Spina G P, Santambrogio R, Opocher E, Cosentino F, Zambelli A, Passoni G R, Cucchiaro G, Macrì M, Morandi E, Bruno S
Department of Surgical Semeiology, San Paolo Institute of Biomedical Science, Milan, Italy.
Ann Surg. 1990 Feb;211(2):178-86. doi: 10.1097/00000658-199002000-00010.
In 1984 we started a prospective controlled trial comparing endoscopic sclerotherapy (ES) with the distal splenorenal shunt (DSRS) in the elective treatment of variceal hemorrhage in cirrhotic patients. The study population included 40 patients with cirrhosis and portal hypertension referred to our department from October 1984 to March 1988. These patients were drawn from a pool of 173 patients who underwent either elective surgery or endoscopic sclerotherapy during this time. Patients were assigned to one of the two groups according to a random-number table: 20 to DSRS and 20 to ES. During the postoperative period, no DSRS patient died, while one ES patient died of uncontrolled hemorrhage. One DSRS patient had mild recurrent variceal hemorrhage despite an angiographically patent DSRS. Four ES patients suffered at least one episode of gastrointestinal bleeding: two from varices and two from esophageal ulcerations.

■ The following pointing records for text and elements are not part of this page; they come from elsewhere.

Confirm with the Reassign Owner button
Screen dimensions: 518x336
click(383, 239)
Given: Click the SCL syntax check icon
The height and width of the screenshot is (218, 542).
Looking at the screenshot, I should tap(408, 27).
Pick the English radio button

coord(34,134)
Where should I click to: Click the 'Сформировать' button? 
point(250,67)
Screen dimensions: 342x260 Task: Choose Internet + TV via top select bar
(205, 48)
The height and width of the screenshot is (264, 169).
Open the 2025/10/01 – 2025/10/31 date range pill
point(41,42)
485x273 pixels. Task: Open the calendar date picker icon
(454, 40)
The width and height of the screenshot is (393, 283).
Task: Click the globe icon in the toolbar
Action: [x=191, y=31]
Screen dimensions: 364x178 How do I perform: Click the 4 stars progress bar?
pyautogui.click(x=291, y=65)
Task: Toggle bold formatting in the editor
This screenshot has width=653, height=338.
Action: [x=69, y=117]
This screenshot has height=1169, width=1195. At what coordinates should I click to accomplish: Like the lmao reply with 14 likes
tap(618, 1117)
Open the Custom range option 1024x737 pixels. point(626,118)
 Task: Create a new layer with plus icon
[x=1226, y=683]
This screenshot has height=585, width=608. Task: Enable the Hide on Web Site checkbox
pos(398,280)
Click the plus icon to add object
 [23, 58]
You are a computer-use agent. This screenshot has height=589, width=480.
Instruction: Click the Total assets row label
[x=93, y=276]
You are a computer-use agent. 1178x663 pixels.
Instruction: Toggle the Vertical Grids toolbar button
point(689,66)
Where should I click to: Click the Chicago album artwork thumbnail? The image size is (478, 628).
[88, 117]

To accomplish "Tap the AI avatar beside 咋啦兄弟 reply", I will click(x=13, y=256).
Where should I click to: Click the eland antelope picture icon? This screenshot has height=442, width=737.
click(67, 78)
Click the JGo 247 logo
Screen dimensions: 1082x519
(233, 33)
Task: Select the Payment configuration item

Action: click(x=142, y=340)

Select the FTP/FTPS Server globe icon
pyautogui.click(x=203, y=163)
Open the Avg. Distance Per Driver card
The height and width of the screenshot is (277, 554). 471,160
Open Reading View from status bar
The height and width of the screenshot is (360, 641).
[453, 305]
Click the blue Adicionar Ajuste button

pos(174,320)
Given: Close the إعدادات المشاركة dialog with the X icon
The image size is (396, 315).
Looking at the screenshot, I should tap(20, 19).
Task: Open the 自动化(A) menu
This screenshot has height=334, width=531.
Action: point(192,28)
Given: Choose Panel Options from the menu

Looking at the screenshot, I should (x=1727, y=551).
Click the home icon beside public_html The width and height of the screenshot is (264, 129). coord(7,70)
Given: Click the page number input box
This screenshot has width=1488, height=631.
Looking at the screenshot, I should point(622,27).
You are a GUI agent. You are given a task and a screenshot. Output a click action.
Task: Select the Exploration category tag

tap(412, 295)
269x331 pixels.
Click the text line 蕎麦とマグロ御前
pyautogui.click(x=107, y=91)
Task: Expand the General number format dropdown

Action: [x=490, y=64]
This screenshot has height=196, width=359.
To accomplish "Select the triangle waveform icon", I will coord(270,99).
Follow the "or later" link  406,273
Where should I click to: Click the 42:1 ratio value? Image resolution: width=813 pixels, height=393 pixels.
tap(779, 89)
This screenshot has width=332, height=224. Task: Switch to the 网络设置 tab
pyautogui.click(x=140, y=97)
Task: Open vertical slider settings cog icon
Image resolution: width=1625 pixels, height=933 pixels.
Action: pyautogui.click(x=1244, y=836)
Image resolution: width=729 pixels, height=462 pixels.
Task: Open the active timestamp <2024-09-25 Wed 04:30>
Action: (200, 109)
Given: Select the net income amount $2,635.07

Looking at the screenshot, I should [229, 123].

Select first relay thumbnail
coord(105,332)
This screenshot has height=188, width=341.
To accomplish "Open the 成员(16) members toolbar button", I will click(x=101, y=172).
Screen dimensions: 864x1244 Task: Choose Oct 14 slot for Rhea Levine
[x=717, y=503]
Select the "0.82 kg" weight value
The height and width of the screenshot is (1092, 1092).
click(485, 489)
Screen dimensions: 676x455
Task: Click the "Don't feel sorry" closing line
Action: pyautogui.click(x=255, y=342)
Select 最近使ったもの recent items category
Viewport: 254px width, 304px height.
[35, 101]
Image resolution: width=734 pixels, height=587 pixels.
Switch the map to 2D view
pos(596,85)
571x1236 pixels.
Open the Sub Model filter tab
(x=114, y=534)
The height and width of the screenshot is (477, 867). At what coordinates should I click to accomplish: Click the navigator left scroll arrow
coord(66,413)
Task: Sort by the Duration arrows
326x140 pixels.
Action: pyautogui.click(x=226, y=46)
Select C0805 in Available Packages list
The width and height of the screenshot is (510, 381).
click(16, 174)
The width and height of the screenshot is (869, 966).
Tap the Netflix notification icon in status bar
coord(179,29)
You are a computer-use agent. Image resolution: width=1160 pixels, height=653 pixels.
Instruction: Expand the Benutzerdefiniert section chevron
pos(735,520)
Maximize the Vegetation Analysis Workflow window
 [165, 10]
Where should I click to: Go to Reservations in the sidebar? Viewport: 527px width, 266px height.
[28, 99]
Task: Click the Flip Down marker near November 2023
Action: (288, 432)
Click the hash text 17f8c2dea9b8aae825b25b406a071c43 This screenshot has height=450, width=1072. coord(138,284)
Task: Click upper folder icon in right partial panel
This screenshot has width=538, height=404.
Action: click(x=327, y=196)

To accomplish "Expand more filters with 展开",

Five ES patients developed transitory dysphagia. Long-term follow-up was complete in all patients. Two-year survival rates for shunt (95%) and ES (90%) groups were similar. One DSRS patient rebled from duodenal ulcer, while three ES patients had recurrent bleeding from esophagogastric sources (two from varices and one from hypertensive gastropathy). One DSRS and two ES patients have evolved a mild chronic encephalopathy; four DSRS and two ES patients suffered at least one episode of acute encephalopathy. Two ES patients had esophageal stenoses, which were successfully dilated. Preliminary data from this trial seem to indicate that DSRS, in a subgroup of patients with good liver function and a correct portal-azygos disconnection, more effectively prevents variceal rebleeding than ES. However no significant difference in the survival of the two treatment groups was noted.
1984年,我们开展了一项前瞻性对照试验,比较内镜下硬化疗法(ES)与远端脾肾分流术(DSRS)对肝硬化患者静脉曲张出血的择期治疗效果。研究对象包括1984年10月至1988年3月转诊至我科的40例肝硬化和门静脉高压患者。这些患者来自这一时期接受择期手术或内镜下硬化疗法的173例患者。根据随机数字表将患者分为两组:20例接受DSRS,20例接受ES。术后期间,没有DSRS患者死亡,而1例ES患者死于无法控制的出血。1例DSRS患者尽管DSRS血管造影显示通畅,但仍有轻度复发性静脉曲张出血。4例ES患者至少发生1次胃肠道出血:2例来自静脉曲张,2例来自食管溃疡。5例ES患者出现短暂性吞咽困难。所有患者均完成长期随访。分流术组(95%)和ES组(90%)的两年生存率相似。1例DSRS患者因十二指肠溃疡再次出血,而3例ES患者有食管胃来源的复发性出血(2例来自静脉曲张,1例来自肥厚性胃病)。1例DSRS患者和2例ES患者出现轻度慢性脑病;4例DSRS患者和2例ES患者至少发生1次急性脑病。2例ES患者出现食管狭窄,经成功扩张。该试验的初步数据似乎表明,在肝功能良好且门静脉-奇静脉分流正确的亚组患者中,DSRS比ES更有效地预防静脉曲张再出血。然而,两个治疗组的生存率没有显著差异。